(ЗАДАНИЕ) Перепишите дословно фрагмент текста о физике элементарных частиц, начиная со слов «И ВЭПП-2000 –» и заканчивая словами «удовлетворения научного любопытства?».

(ИЗВЛЕЧЁННЫЙ ТЕКСТ)
§ §
И ВЭПП-2000 – это установка, которая позволяет изучать физику сильных электромагнитных взаимодействий в более широком плане, чем расчет данных для одного, пусть и важного эксперимента. Причем, в области низких энергий, там, где мы понимаем меньше всего, потому что чем выше энергия, тем проще становится картина. Так что возможности нашей установки закрывают важную нишу физики элементарных частиц.

– Люди, далекие от науки, часто спрашивают – а зачем так глубоко «копать», погружаться в элементарное устройство мира? Какая от этого польза, кроме удовлетворения научного любопытства?

– Есть много ответов и он все верные. Во-первых, любопытство – это часть человеческой природы, и стремление лучше узнать, как устроен мир, присуще не только физикам, но значительно большему кругу людей. Во-вторых, до сих пор получалось так, что, когда мы получаем какие-то новые знания о мироустройстве, это обязательно рано или поздно находит вполне прикладное применение и меняет нашу жизнь. Хотя сразу это совершенно неочевидно. Многие современные технологии основаны на принципах квантовой механики, хотя никто из ее создателей не мог этого предсказать. В этом плане опыт человечества показывает, что останавливаться в процессе познания нельзя. И, наконец, исследовательский процесс сам по себе выступает источником прогресса. Чтобы получить более точные или какие-то принципиально новые данные, нам приходится создавать принципиально новое же оборудование – детекторы, системы обработки данных и т.п. И это дает толчок развитию технологий в соседних областях. Кстати, если говорить о детекторах, то эти технологии переживают сейчас экспоненциальное развитие, во многом, благодаря усложнению научных экспериментов. Но потом они находят применение в той же ядерной медицине, экспертизе предметов искусства и археологических находок и так далее.
§ §
(ИЗВЛЕЧЁННЫЕ ДАННЫЕ)
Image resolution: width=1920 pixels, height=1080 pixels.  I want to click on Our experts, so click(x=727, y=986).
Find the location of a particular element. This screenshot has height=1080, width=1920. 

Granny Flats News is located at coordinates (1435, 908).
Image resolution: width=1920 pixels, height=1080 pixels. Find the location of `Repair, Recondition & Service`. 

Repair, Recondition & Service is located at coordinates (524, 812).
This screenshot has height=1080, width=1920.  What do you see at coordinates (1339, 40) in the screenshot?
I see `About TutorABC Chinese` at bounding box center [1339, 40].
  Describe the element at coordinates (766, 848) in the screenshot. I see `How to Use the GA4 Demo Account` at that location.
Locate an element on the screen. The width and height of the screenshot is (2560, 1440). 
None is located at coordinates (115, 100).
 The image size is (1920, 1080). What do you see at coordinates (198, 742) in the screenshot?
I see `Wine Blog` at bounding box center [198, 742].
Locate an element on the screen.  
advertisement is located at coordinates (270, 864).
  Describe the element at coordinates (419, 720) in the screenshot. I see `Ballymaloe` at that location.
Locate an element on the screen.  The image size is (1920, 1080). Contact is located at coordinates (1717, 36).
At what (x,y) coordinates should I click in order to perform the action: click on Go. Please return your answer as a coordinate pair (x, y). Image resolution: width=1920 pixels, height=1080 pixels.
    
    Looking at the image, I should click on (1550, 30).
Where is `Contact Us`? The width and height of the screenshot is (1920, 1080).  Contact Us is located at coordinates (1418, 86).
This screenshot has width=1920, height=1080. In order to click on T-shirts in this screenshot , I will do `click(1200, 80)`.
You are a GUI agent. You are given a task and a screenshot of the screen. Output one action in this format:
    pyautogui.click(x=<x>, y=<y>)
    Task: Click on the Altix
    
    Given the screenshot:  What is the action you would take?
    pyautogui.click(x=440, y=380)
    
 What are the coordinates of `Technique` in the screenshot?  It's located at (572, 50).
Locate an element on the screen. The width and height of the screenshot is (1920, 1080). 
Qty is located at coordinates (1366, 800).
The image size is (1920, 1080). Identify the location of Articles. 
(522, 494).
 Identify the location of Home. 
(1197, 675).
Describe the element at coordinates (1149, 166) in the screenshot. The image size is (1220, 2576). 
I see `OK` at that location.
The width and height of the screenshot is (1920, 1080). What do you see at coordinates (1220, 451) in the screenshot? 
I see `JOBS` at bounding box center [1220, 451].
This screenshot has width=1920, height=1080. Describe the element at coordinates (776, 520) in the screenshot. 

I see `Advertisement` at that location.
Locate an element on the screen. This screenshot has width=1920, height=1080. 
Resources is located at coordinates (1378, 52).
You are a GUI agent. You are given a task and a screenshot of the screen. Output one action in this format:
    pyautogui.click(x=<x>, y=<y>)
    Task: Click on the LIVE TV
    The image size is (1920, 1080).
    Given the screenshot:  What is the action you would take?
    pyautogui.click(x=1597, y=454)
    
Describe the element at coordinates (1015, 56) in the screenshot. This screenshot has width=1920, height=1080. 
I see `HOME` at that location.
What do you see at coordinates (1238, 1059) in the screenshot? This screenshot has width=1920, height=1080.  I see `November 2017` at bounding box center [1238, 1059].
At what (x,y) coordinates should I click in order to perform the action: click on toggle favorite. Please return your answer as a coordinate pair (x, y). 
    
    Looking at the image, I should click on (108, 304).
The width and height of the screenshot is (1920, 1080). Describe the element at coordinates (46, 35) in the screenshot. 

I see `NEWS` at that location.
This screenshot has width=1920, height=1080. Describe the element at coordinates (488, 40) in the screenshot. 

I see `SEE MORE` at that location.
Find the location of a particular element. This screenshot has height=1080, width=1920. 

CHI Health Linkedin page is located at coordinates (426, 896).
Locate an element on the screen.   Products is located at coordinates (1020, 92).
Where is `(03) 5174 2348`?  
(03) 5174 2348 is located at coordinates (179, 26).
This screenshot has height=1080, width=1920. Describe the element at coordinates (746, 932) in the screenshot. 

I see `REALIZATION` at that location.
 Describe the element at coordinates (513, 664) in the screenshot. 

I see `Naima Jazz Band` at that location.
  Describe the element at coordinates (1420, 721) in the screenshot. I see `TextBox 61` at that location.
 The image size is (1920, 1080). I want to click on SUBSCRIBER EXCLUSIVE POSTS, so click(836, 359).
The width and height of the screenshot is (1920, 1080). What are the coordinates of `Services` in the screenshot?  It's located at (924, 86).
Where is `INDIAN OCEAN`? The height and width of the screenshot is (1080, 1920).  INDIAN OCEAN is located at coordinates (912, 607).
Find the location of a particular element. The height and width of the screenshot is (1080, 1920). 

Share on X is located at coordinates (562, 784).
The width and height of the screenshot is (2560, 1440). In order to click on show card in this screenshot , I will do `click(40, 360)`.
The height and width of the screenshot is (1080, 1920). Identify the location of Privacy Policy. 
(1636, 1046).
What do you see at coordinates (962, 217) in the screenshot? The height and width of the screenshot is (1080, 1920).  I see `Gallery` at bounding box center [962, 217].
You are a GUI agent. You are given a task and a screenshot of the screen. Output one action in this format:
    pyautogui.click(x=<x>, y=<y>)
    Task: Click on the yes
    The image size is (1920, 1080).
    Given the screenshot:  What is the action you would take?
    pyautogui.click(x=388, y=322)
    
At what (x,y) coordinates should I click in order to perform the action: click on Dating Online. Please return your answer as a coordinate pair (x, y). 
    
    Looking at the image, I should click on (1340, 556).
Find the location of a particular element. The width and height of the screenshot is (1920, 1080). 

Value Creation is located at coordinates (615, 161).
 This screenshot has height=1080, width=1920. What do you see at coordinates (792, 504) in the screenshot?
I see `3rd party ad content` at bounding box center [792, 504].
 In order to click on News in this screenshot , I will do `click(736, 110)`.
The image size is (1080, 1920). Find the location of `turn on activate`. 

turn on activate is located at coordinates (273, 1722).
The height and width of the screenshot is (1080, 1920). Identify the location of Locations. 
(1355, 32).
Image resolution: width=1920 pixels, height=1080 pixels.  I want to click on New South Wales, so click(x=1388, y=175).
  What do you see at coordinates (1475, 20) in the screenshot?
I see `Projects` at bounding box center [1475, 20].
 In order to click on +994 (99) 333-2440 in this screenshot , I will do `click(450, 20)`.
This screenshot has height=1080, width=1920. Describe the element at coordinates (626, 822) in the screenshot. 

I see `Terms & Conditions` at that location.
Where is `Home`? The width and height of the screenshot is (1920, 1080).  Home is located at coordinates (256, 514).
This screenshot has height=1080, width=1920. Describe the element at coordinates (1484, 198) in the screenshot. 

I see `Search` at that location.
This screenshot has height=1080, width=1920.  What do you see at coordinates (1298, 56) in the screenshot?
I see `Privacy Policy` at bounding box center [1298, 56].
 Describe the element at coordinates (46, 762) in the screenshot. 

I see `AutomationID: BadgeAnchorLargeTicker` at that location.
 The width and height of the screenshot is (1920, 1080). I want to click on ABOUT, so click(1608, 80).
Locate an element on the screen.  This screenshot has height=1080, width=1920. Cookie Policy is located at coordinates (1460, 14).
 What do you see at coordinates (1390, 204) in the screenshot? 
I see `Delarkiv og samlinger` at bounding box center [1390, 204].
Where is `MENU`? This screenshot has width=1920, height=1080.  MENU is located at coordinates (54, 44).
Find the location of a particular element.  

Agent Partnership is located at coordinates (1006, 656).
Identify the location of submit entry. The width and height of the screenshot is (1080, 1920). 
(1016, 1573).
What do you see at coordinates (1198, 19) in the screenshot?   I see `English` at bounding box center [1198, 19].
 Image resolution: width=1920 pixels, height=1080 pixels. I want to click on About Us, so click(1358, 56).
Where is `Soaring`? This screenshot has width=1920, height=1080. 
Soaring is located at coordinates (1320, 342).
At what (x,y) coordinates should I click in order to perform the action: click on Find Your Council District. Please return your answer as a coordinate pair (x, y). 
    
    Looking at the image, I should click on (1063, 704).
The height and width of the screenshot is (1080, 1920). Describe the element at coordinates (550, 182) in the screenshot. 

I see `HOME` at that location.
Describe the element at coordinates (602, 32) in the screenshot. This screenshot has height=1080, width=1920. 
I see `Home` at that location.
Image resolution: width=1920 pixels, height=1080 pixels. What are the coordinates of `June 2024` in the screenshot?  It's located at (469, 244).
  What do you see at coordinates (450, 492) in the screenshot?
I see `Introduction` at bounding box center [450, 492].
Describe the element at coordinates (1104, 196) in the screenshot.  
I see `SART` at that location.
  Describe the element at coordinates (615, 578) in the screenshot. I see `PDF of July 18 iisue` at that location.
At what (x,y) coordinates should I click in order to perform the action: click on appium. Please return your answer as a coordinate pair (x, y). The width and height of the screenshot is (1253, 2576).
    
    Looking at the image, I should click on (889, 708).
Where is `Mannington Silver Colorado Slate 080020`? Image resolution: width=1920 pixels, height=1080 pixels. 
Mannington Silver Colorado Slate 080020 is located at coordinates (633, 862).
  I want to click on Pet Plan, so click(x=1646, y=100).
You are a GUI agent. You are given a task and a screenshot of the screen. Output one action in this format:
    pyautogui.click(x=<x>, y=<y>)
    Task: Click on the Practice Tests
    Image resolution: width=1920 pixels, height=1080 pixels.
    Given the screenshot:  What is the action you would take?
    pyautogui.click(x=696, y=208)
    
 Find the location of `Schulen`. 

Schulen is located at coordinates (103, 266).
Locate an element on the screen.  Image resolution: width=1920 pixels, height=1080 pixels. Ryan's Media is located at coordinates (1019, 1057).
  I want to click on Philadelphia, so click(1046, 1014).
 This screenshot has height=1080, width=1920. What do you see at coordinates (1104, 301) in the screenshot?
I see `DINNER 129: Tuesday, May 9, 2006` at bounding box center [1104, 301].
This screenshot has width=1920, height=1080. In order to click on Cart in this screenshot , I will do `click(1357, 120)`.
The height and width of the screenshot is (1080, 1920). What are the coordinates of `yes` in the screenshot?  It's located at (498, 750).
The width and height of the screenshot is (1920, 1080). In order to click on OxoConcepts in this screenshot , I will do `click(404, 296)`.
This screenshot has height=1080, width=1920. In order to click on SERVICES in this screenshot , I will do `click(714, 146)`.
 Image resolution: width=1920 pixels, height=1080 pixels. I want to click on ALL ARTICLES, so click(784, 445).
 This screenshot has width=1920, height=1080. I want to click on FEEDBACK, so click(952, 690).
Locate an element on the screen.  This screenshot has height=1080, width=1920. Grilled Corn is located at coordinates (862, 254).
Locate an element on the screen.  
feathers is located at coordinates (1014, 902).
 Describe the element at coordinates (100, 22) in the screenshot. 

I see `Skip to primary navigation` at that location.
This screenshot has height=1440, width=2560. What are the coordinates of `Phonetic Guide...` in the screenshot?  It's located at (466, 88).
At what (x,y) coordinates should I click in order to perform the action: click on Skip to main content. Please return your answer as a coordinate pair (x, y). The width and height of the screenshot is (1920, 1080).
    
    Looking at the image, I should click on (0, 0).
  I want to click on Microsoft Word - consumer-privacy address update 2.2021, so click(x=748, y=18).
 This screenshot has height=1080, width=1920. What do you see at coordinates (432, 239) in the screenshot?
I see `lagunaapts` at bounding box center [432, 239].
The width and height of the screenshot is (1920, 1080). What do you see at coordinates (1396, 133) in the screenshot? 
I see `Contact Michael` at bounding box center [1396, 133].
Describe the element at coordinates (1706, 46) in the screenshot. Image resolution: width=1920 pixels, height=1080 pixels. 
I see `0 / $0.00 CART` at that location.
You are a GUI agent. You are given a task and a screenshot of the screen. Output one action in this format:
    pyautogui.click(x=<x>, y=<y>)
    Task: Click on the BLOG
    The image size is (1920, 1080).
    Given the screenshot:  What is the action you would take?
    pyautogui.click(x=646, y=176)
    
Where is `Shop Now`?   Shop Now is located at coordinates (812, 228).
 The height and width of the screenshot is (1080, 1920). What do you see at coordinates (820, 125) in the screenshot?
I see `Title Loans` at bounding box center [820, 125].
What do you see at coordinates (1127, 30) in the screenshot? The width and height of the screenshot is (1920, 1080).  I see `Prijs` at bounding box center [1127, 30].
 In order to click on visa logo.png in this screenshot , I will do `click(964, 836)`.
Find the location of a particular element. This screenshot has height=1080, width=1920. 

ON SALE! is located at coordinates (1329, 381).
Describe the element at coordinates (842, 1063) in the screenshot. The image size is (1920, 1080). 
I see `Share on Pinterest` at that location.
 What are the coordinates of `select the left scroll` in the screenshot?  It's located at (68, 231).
§ §
(ОТВЕТ)
И ВЭПП-2000 – это установка, которая позволяет изучать физику сильных электромагнитных взаимодействий в более широком плане, чем расчет данных для одного, пусть и важного эксперимента. Причем, в области низких энергий, там, где мы понимаем меньше всего, потому что чем выше энергия, тем проще становится картина. Так что возможности нашей установки закрывают важную нишу физики элементарных частиц.

– Люди, далекие от науки, часто спрашивают – а зачем так глубоко «копать», погружаться в элементарное устройство мира? Какая от этого польза, кроме удовлетворения научного любопытства?